## WHAT YOU ARE ASKED TO DO
Could you restate word for word every line of the records below, from the first one to the one holding "Given: Save attachment using the disk icon"?

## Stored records
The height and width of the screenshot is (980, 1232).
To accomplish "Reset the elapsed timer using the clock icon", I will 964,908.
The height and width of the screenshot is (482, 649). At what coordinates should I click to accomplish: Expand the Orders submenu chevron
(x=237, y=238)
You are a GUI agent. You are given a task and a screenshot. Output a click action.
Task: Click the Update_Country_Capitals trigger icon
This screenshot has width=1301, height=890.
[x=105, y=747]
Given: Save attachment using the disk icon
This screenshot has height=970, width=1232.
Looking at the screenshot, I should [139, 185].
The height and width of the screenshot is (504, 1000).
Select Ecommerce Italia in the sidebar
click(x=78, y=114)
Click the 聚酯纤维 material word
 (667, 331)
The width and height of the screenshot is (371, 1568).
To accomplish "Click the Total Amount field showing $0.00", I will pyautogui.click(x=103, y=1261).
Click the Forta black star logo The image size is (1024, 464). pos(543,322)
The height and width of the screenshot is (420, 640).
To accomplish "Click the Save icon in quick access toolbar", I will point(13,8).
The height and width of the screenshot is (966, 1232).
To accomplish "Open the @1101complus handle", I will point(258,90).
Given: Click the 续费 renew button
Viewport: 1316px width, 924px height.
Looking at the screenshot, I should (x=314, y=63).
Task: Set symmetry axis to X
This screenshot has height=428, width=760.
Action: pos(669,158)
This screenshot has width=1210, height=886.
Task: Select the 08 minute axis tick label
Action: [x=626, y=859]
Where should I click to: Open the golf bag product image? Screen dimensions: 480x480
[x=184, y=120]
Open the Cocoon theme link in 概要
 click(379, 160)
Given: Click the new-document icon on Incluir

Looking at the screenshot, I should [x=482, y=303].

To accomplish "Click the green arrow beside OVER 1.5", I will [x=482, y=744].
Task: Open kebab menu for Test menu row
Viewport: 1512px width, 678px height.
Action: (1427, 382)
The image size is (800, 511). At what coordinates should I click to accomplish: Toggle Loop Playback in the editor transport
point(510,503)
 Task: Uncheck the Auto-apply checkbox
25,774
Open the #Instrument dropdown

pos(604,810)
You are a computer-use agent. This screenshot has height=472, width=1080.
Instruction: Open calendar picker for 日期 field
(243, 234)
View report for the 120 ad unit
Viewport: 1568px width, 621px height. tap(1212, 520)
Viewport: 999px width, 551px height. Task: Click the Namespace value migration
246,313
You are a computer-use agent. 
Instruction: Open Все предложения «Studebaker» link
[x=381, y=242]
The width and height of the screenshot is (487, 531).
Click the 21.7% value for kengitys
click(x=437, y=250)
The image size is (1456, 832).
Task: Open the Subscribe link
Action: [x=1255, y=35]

## RESULT
The height and width of the screenshot is (980, 1232).
To accomplish "Reset the elapsed timer using the clock icon", I will 964,908.
The height and width of the screenshot is (482, 649). At what coordinates should I click to accomplish: Expand the Orders submenu chevron
(x=237, y=238)
You are a GUI agent. You are given a task and a screenshot. Output a click action.
Task: Click the Update_Country_Capitals trigger icon
This screenshot has width=1301, height=890.
[x=105, y=747]
Given: Save attachment using the disk icon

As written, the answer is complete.